Signalling before braking is a defensive riding skill, to be used when you think there are riders close behind. In my answer to one of the linked questions, I wrote
If you think there are bikes behind you, signal with your hand (palm facing backwards) to show you're slowing and they should too, or call "SLOWING!".
The idea here is that while bikes crashing into you from behind can cause you to crash also, it's more likely to cause them to crash.
As you say, in time critical situations, you may not have time for signalling, in which case I recommend calling "SLOWING!".
You can argue, as many do, that cyclists should not be so close behind you. The conventions I have described originate in group riding situations, where a bunch of riders are in close proximity. They may be social riders, club riders, commuters, or organised ride participants. I have experienced these signal conventions in Australia and Europe.

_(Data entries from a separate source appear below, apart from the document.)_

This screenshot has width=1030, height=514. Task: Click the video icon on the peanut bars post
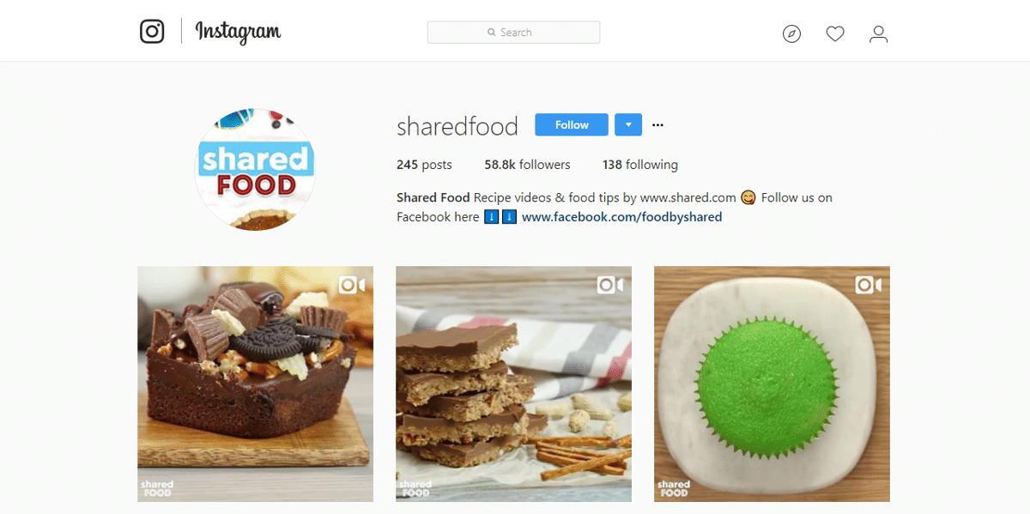610,284
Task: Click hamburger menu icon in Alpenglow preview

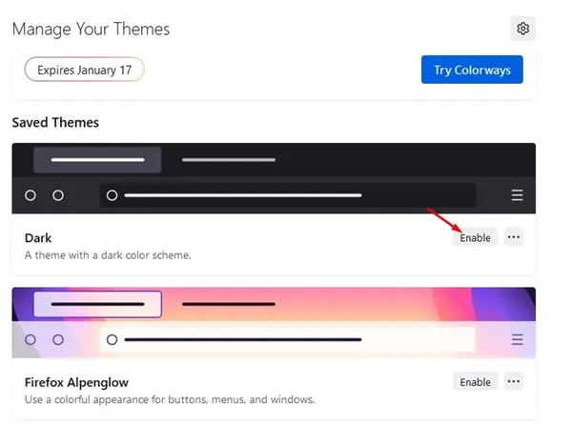Action: point(518,339)
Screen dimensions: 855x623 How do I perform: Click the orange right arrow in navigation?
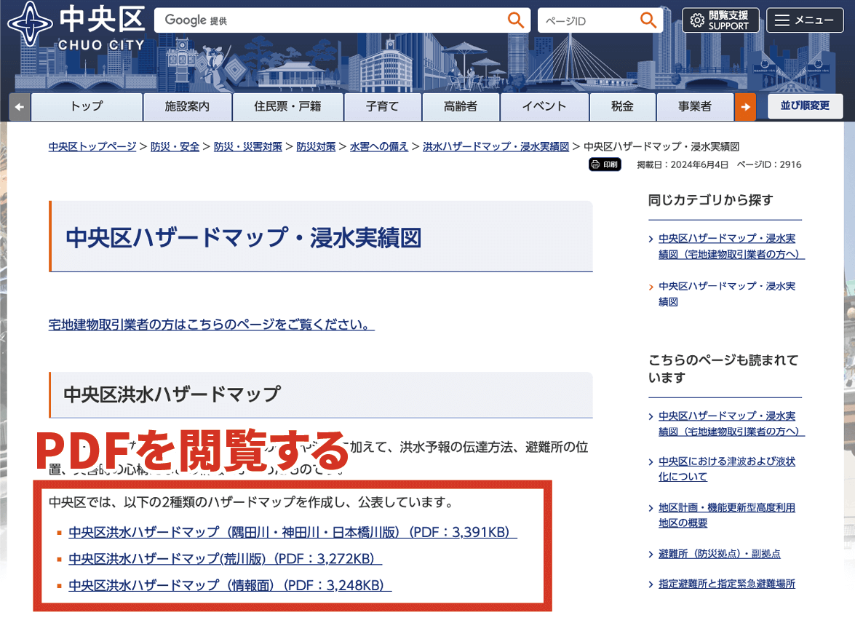tap(747, 106)
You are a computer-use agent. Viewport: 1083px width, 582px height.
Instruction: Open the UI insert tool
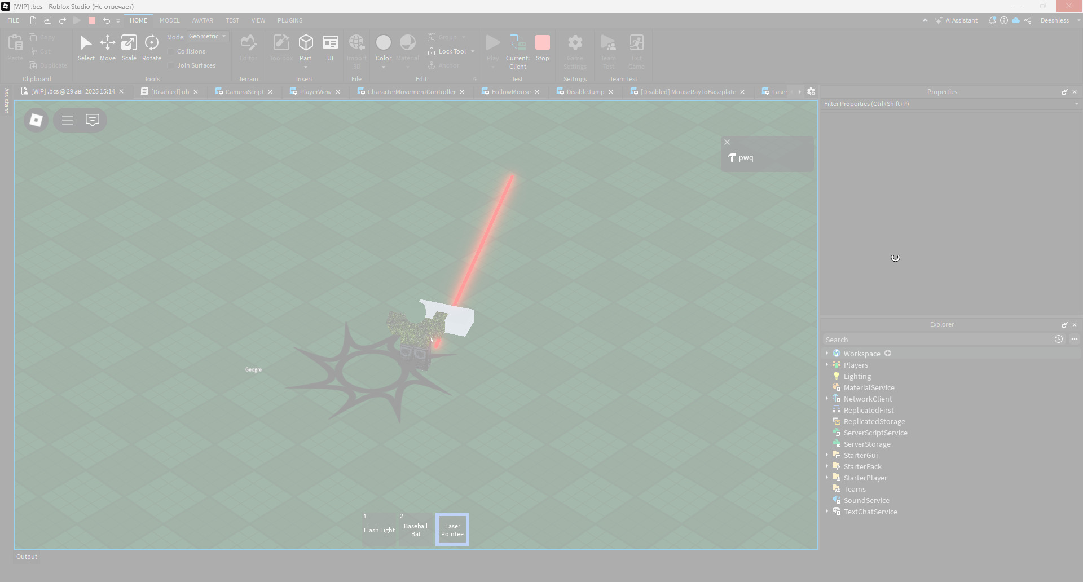point(330,48)
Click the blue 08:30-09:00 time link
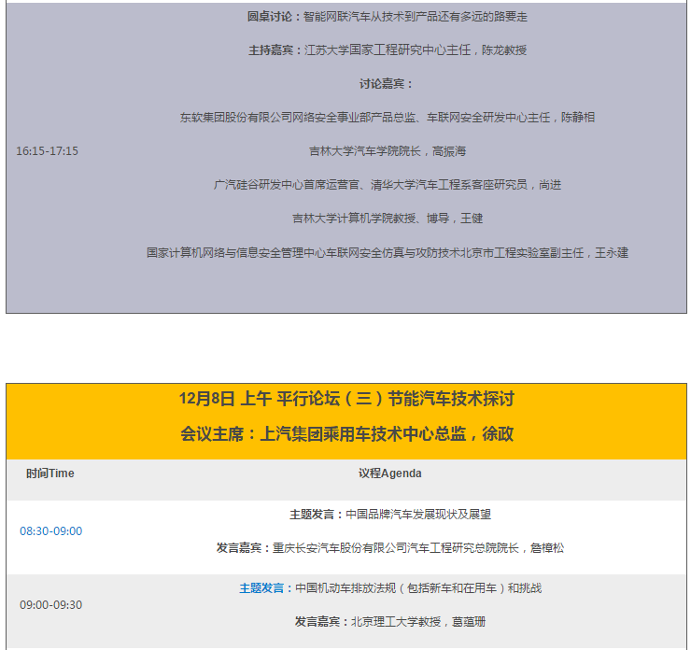Image resolution: width=691 pixels, height=650 pixels. [51, 531]
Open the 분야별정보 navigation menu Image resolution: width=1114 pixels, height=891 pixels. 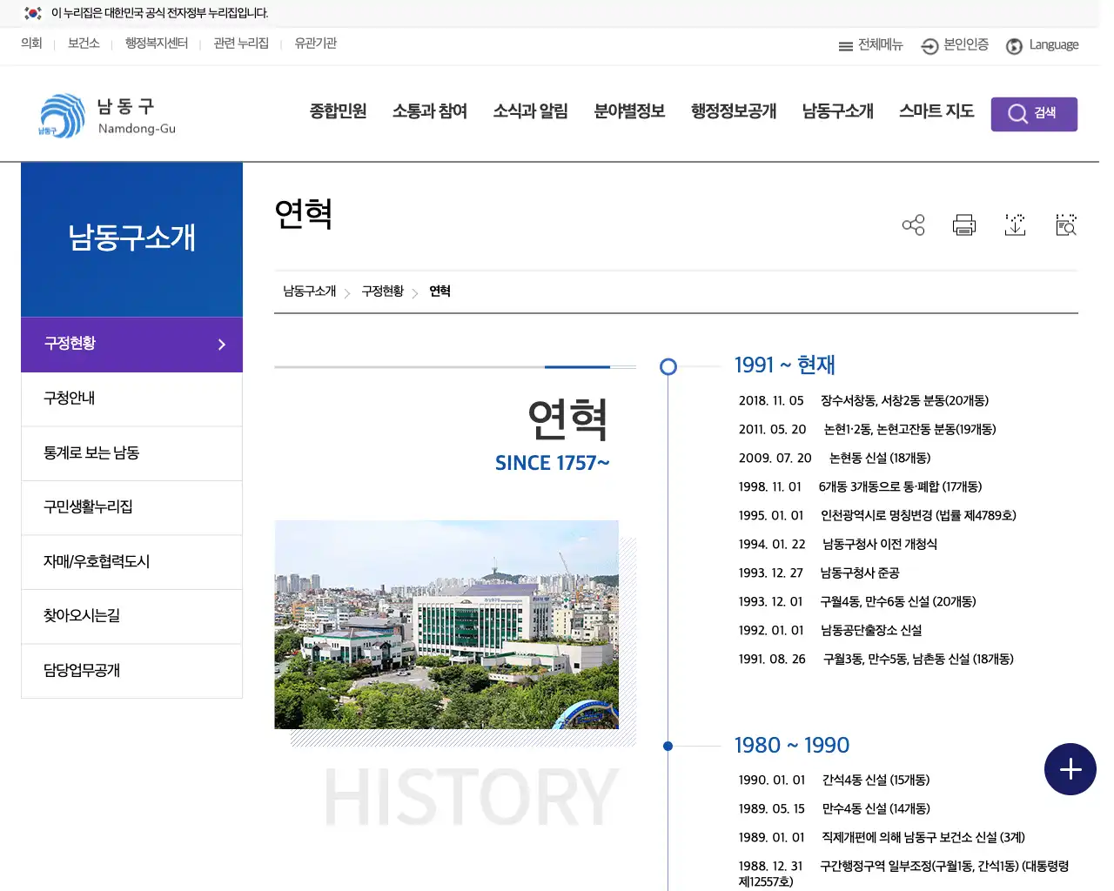(x=629, y=111)
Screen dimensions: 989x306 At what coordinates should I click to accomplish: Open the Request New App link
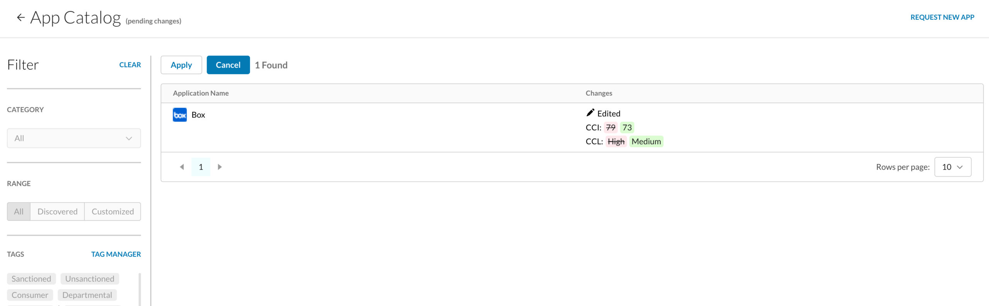tap(942, 17)
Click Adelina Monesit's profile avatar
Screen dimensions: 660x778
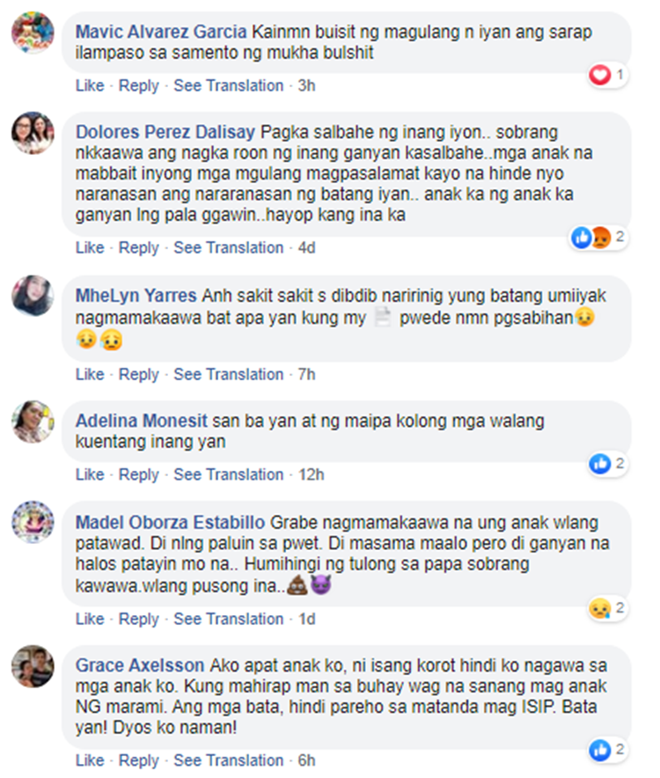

The biggest danger is when random commuters ride close behind one another, since the rider behind doesn't know anything about the skills or experience level of the rider ahead. So, to answer your question, in the context of commuting
Is this considered safe/advisable?
No riding close behind a commuter in traffic is not considered safe or advisable.
Two cyclists should only ride in close proximity when they both know each other's skills, and are both comfortable to trade the benefits and the risks. In a commuting situation that is not the case.
Edit in response to David Richerby (thanks David for heads up)
Is braking one handed safe?
How safe it is depends on whether you can maintain control braking while steering one handed. It's certainly an advanced skill. When the situation is too urgent then focus on braking and control. If you're worried about following bikes, then call out as I suggested.
If you have time, I do recommend signalling first.
The answer by muphblu led me to investigate what international standards for hand signals exist. I'm not going to reference what I found here, because it's a complete mish-mash.
To summarize, many places still allow riders to follow outdated rules adapted from the rules for motor vehicle drivers (and they were probably adapted from horse cavalry, but I digress). These require
for a near side turn (left turn in Australia, NZ, UK, et al, and right turn in US, Canada, Europe, Russia) to be indicated by holding the other arm out horizontally, with the forearm vertical from the elbow and hand facing forward.
for an offside turn (right turn in Australia, NZ, UK, et al, and left turn in US, Canada, Europe, Russia) to be indicated by holding the same arm out horizontally. I.e. you point in the direction you're turning.
for stop, it's a mess. It can be the same as the nearside turn, or with the arm strait up, or in some parts of the US, the arm horizontal with the forearm vertically down and the palm facing back. I think of this as "holding those behind back".
In additional, many places allow point in the direction you're turning for turns in either direction.
I have not seen any updates to the cavalry-style stop sign.
What is a cyclist to do?
Any time you suspect there are riders behind, you need to take extra care, because you are the one who can see ahead, and they cannot.
So when approaching the kind of situation described in the linked question, if you can see the situation developing before you arrive, it's time to start signalling (with the palm vertically down and facing back) to those behind so that they can be ready to stop. In this case you're already using your brakes lightly with the other hand if you can.
If you don't get any warning, there's no time to be gentle. Call out loudly that you're braking / stopping, and get on the brakes asap. Try to feather the brakes if you have room, so that those behind have a better chance of avoiding you.
An advantage of calling out is that with a loud enough call even the motorist can hear you. (I swear I've moved whole cars sideways this way).
Why palm vertically down, facing backwards?
Cyclists who ride close together tend to be road cyclists, and because of the position they tend to ride in, they will more easily see a low signal than a high one. And to make the high cavalry-style signal, you need to sit up, which is the opposite of what's needed for braking. And we can get our hand back on the brakes more easily from the low position too.
So, is it a thing?
Well, yes. But not an officially or universally accepted thing.